**Task to complete**.
From the listing below, extract every line in which the word "click" appears.

**Records for this exercise**.
###
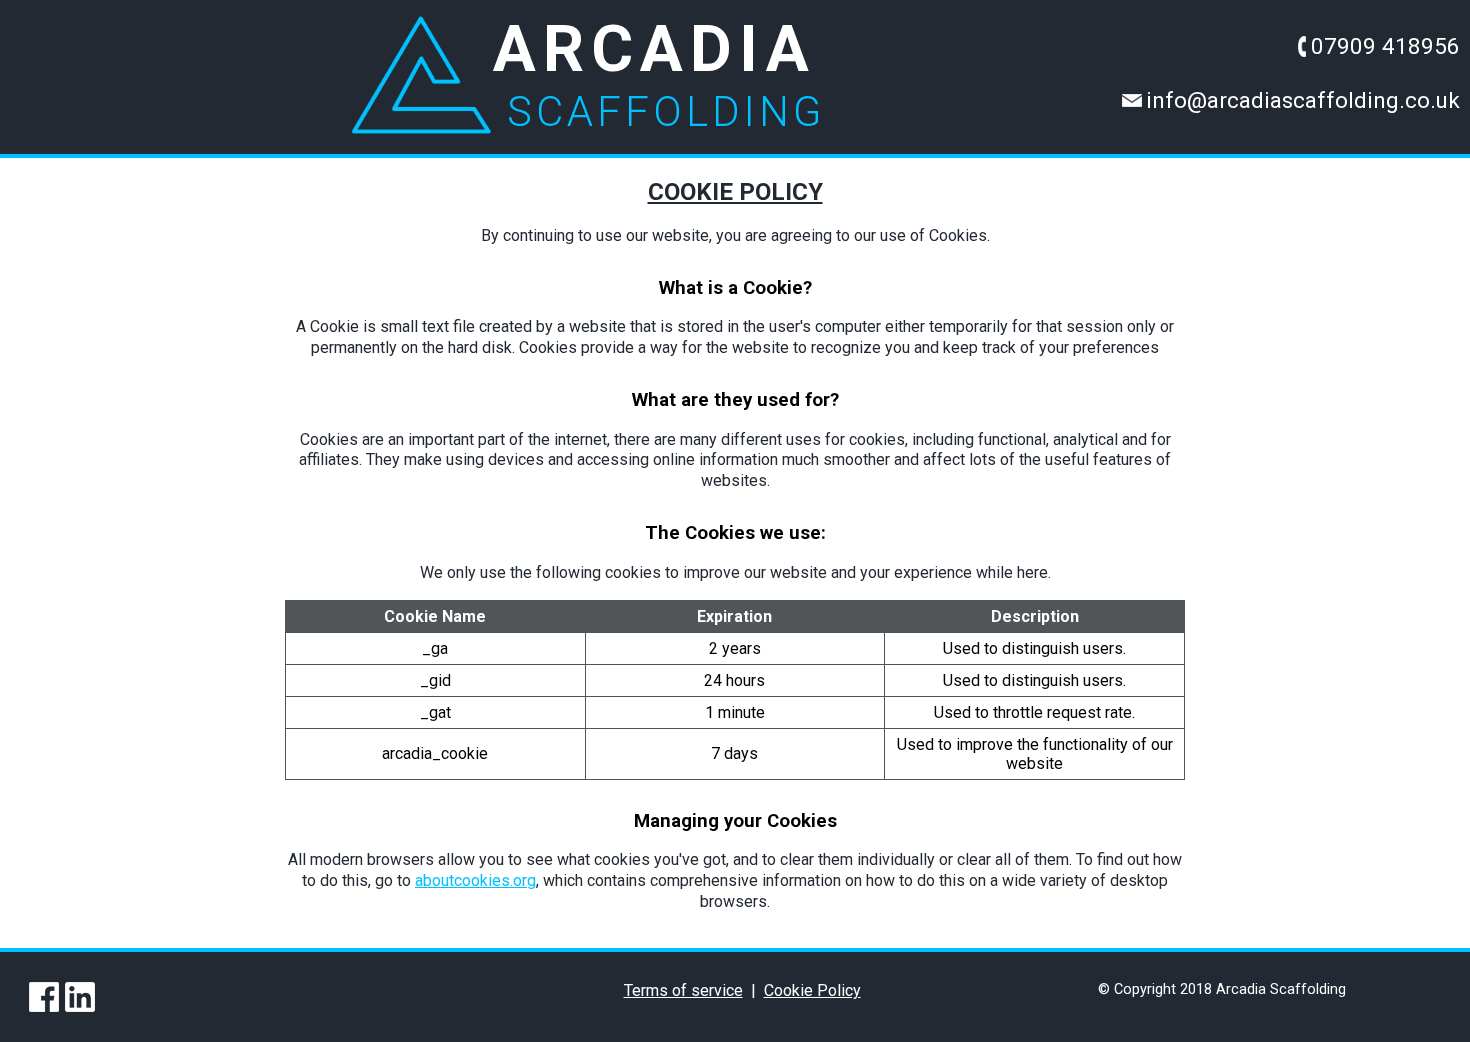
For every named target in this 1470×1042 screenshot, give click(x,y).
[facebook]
###
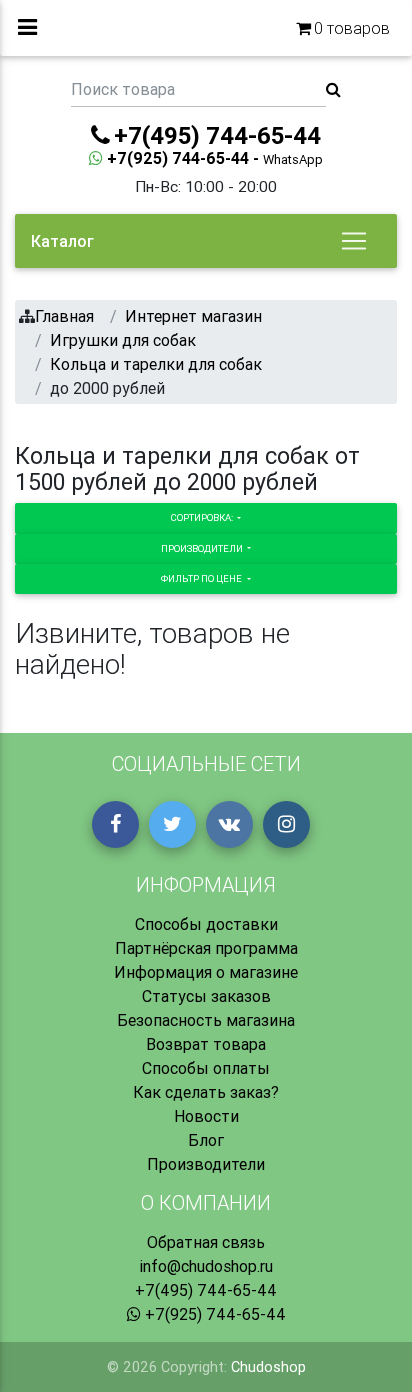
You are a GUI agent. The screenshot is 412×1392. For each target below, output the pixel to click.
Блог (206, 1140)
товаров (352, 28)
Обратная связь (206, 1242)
###
**Solution for this exercise**.
For every named target in this 1470×1042 screenshot, give click(x,y).
You are a GUI agent. The screenshot is 412×1392. For each target below, output the pixel to click.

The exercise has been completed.